После капитана старый штурман и доктор пользовались самым большим уважением Ашанина. Нравились Володе и мичман Лопатин, жизнерадостный, веселый, с открытой, прямой душой, и старший офицер, как ретивый служака и добрый человек, и мистер Кенеди, и лейтенант Невзоров, меланхолический блондин, сильно грустивший о своей молодой жене. К остальным офицерам Володя был равнодушен, а к двоим – к ревизору, лейтенанту Первушину, и старшему артиллеристу – питал даже не особенно дружелюбные чувства, главным образом за то, что они дантисты и, несмотря на обещание, данное капитану, дерутся и, видимо, не сочувствуют его гуманным стремлениям просветить матроса. И если бы не капитан, то они еще не так бы дрались. Недаром же обоих их матросы называют «мордобоями» и не любят их, особенно артиллериста, который, сам выслужившись из кантонистов, отвратительно обращался с нижними чинами.
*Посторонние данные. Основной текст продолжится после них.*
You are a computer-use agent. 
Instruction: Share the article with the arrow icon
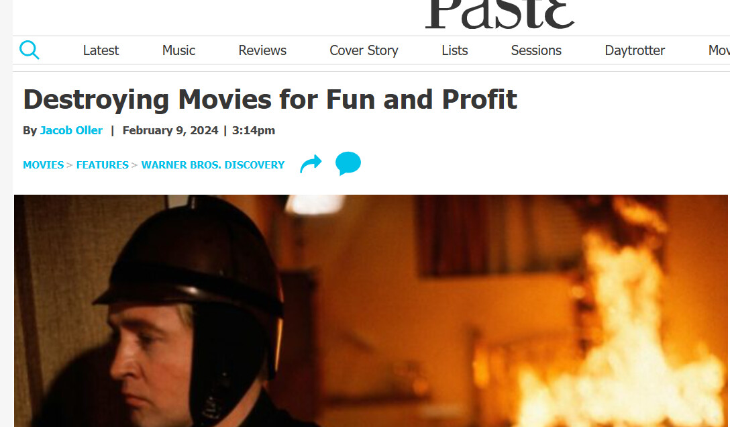(311, 164)
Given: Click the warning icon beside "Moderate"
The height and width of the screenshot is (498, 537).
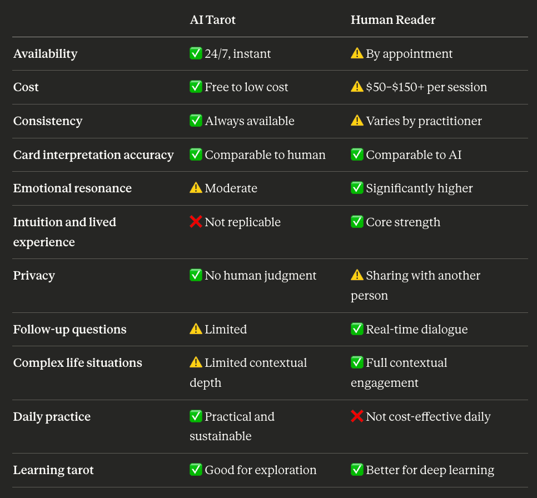Looking at the screenshot, I should pos(196,188).
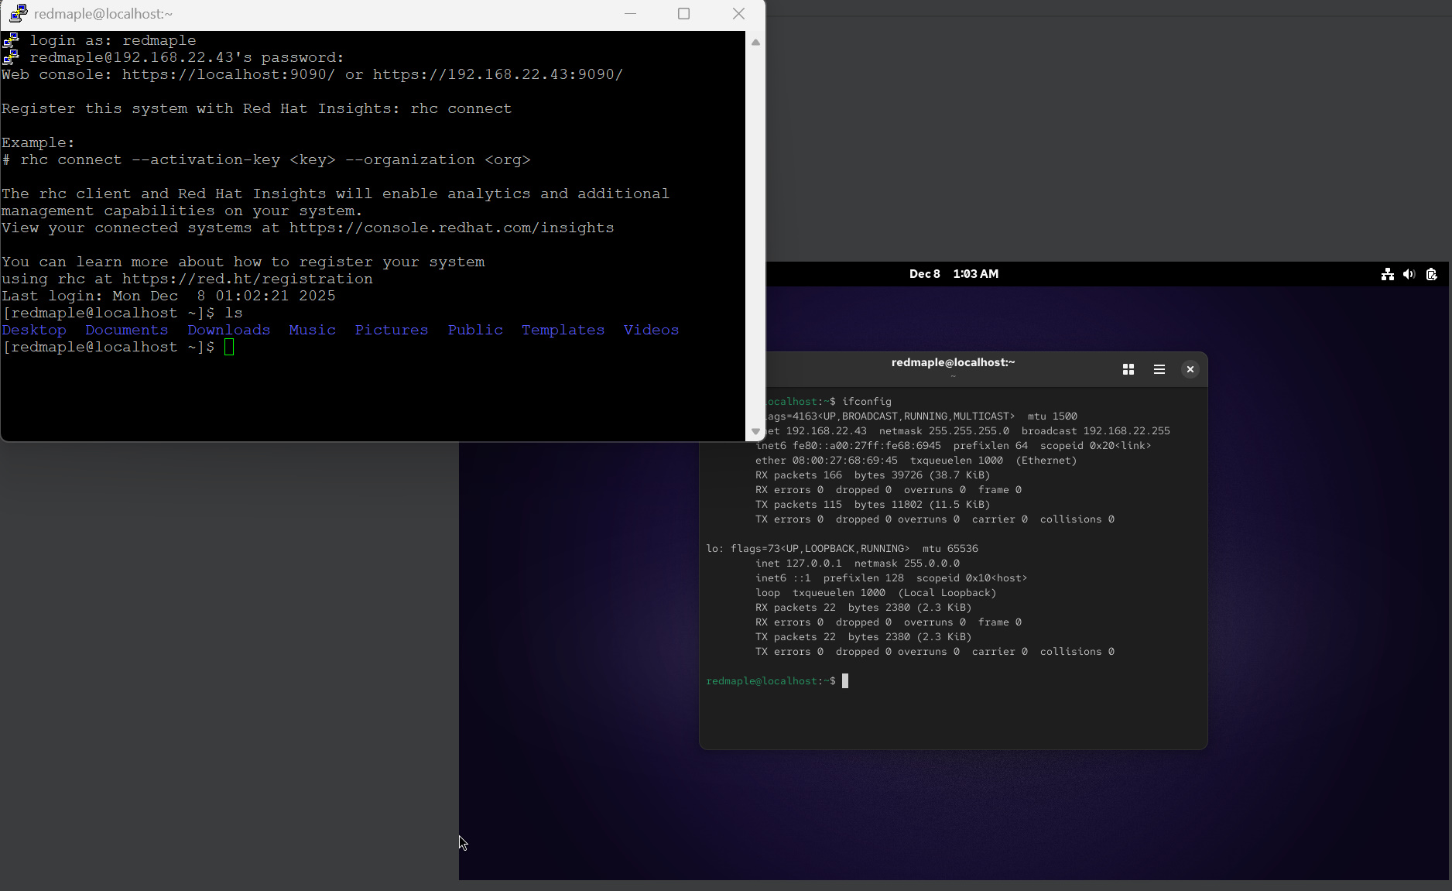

Среди гардемаринов у Ашанина был большой приятель – Иволгин, красивый брюнет, живой увлекающийся сангвиник, несколько легкомысленный и изменчивый, но с добрым отзывчивым сердцем. С ним они нередко читали вместе и спорили. Но в Печелийском заливе Иволгин и еще один гардемарин были переведены на клипер, где недоставало офицеров. На корвете остались Кошкин и Быков и два кондуктора-штурмана.
Володя, давно уже перебравшийся от батюшки Спиридония в гардемаринскую каюту, где теперь было просторно, жил мирно со своими сожителями, но близко ни с кем из них не сошелся и друга не имел, которому бы изливал все свои помыслы, надеясь на сочувствие, и потому он писал огромные письма домой, в которых обнажал свою душу.
С тех пор как число гардемаринов уменьшилось, они и кондукторы, по предложению капитана, пили чай, обедали и ужинали в кают-компании, сделавшись ее равноправными членами. Случалось иногда, что между молодежью и «ретроградами» происходили стычки, грозившие принять острый характер, если бы Андрей Николаевич, как старший член кают-компании, с присущим ему тактом не давал разгораться страстям, останавливая споры о щекотливых вопросах служебной этики, раздражавших дантистов, в самом начале. И мало-помалу обе враждующие партии перестали касаться этих вопросов, и, таким образом, мир в кают-компании не нарушался даже и на длинном переходе.